* [Exercise brief]: Down to the last line below, write out every line exactly, starting with the one that contains "Screen dimensions: 376x339" and leaving out the pictures.

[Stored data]
========================

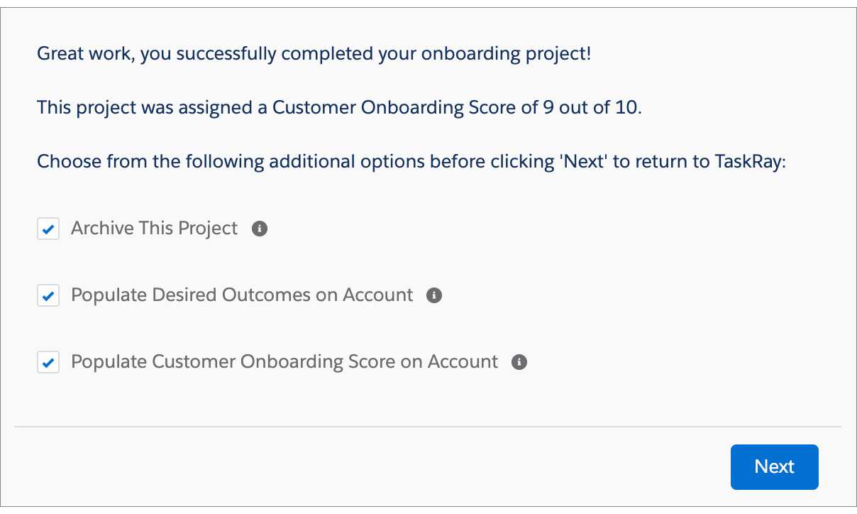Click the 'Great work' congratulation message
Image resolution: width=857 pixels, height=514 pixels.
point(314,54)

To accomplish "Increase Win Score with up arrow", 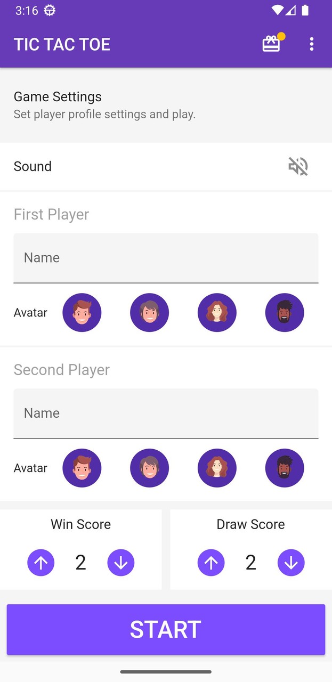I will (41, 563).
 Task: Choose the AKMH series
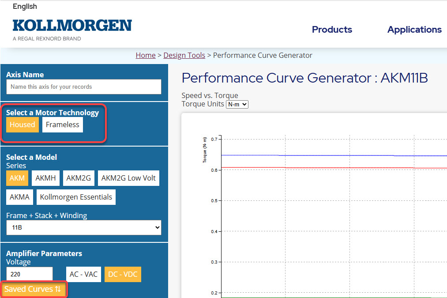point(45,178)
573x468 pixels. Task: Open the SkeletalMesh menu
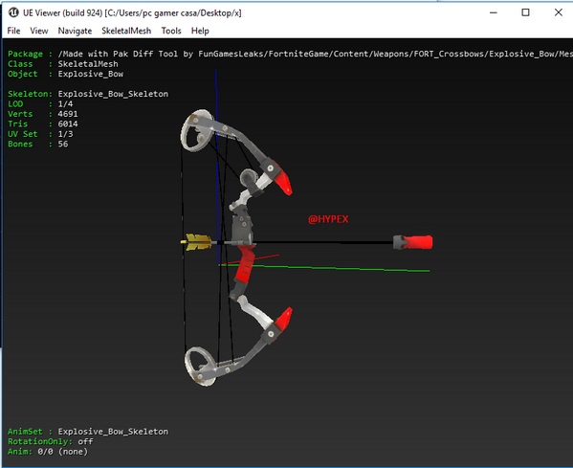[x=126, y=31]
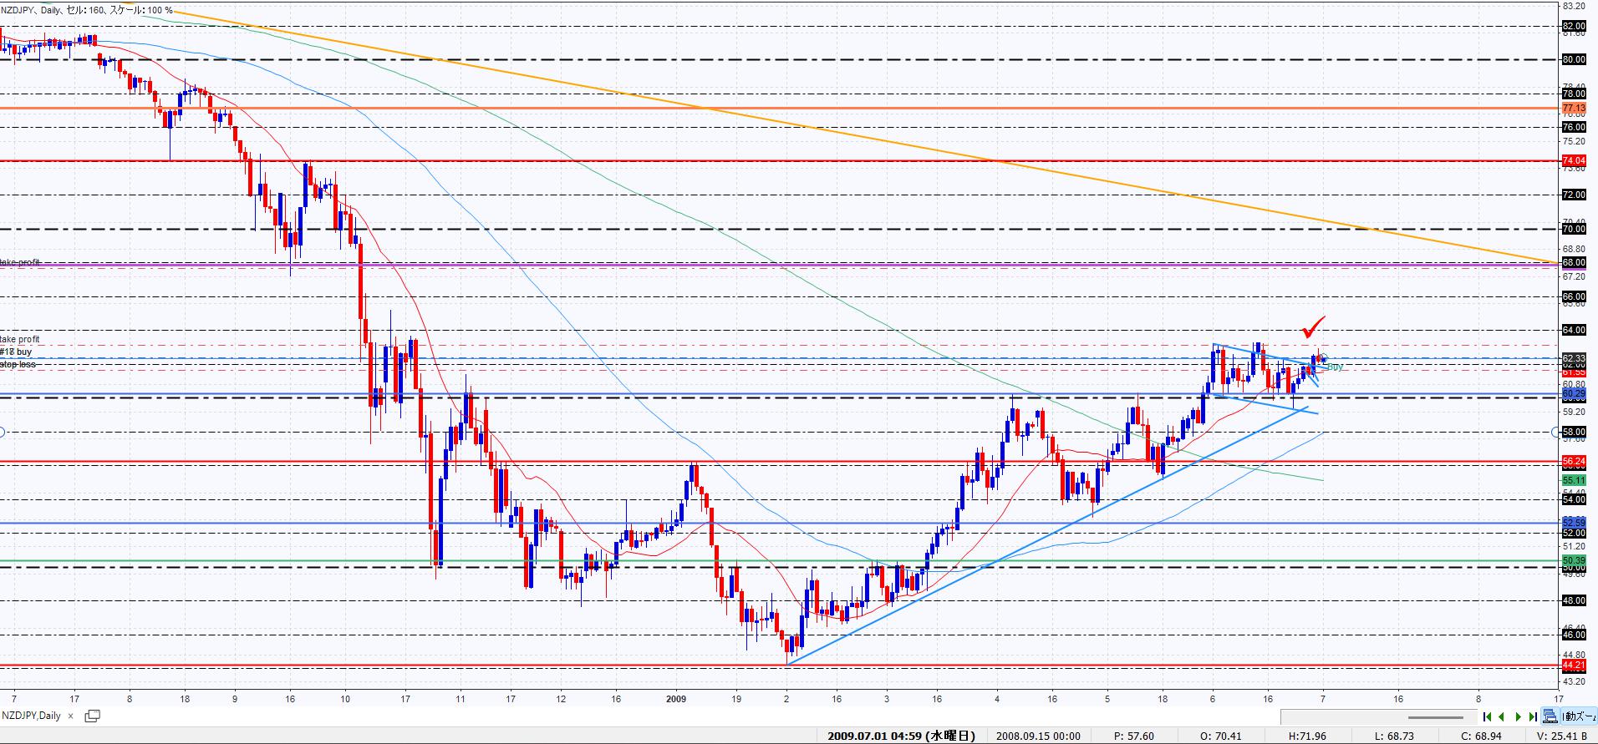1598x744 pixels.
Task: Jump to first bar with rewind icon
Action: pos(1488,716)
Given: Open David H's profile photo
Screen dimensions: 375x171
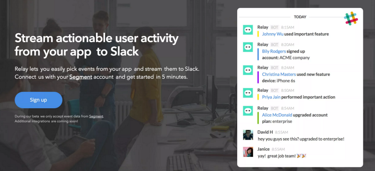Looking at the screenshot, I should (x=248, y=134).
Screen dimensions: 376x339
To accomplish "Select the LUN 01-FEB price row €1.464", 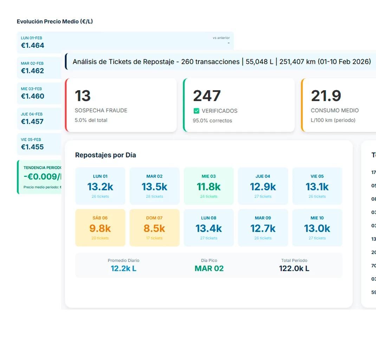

========================

* [Answer to the problem]:
Screen dimensions: 376x339
To accomplish "Select the LUN 01-FEB price row €1.464", 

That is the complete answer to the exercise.